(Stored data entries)
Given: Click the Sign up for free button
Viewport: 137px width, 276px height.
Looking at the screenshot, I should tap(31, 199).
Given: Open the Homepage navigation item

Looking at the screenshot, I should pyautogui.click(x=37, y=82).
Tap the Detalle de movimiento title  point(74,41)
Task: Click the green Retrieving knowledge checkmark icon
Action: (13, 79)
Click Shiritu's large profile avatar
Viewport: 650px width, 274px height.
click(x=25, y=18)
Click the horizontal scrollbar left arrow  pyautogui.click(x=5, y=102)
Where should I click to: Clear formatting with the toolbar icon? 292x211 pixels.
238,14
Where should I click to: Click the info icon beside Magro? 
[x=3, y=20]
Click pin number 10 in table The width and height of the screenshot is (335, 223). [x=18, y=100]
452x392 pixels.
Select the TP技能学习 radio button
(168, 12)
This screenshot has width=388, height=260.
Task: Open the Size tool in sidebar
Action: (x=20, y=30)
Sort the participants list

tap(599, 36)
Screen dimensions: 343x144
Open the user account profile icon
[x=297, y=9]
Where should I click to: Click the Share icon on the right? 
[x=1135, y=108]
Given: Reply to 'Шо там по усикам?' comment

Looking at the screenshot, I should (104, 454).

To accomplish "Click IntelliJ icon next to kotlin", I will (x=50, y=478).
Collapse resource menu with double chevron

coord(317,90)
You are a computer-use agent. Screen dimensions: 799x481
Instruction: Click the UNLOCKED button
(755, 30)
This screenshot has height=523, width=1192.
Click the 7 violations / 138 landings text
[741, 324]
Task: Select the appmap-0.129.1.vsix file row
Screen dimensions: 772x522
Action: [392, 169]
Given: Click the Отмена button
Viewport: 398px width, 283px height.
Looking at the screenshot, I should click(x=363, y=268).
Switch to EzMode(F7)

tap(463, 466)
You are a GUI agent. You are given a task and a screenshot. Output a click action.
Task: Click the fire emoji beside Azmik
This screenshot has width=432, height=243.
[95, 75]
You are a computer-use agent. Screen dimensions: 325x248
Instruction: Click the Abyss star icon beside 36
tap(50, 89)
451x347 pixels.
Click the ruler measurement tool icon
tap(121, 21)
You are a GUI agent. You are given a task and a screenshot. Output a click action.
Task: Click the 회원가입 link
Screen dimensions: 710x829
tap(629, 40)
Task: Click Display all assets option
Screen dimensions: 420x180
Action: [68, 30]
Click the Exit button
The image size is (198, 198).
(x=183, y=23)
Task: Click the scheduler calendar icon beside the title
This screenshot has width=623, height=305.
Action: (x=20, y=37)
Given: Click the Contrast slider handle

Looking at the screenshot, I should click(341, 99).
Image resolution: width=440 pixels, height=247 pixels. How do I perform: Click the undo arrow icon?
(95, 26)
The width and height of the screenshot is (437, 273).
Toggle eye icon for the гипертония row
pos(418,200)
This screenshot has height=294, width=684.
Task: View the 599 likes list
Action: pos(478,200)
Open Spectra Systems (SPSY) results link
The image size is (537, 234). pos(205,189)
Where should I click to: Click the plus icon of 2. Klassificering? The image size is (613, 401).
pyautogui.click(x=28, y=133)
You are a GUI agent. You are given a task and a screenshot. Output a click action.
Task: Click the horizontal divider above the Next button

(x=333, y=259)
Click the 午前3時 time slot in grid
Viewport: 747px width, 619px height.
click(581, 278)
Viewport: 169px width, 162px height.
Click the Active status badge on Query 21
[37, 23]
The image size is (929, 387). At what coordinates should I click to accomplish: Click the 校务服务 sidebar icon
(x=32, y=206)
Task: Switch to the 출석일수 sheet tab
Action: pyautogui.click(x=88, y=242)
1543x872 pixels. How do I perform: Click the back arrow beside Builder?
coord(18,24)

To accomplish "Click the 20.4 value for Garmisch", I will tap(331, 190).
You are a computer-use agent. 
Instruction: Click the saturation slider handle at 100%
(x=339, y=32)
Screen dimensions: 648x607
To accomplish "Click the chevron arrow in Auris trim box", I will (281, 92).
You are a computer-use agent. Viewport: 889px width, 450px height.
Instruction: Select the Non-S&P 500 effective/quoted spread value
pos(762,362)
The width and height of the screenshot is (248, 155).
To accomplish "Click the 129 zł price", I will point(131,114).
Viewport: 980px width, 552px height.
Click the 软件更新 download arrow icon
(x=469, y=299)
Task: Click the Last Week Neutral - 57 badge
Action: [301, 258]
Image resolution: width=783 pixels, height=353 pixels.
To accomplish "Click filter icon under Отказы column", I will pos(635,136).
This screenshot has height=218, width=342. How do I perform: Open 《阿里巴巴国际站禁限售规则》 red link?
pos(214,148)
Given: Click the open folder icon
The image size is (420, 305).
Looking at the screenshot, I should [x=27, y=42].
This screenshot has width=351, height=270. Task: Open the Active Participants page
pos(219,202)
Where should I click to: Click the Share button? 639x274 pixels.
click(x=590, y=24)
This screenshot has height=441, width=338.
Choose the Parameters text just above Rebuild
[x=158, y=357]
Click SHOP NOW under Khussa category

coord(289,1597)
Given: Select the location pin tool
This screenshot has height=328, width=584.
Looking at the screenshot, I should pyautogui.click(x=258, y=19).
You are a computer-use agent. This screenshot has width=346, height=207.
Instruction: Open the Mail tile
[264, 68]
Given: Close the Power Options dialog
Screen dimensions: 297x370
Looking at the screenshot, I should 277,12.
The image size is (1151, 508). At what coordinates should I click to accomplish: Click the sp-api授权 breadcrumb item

To do - Retype exactly the line with "Where should I click to: Click the Share button?" and each line after it until the records end, and include no other line.

Solution to this task -
Where should I click to: Click the Share button? 639x274 pixels.
click(x=590, y=24)
This screenshot has height=441, width=338.
Choose the Parameters text just above Rebuild
[x=158, y=357]
Click SHOP NOW under Khussa category

coord(289,1597)
Given: Select the location pin tool
This screenshot has height=328, width=584.
Looking at the screenshot, I should pyautogui.click(x=258, y=19).
You are a computer-use agent. This screenshot has width=346, height=207.
Instruction: Open the Mail tile
[264, 68]
Given: Close the Power Options dialog
Screen dimensions: 297x370
Looking at the screenshot, I should 277,12.
The image size is (1151, 508). At what coordinates should I click to accomplish: Click the sp-api授权 breadcrumb item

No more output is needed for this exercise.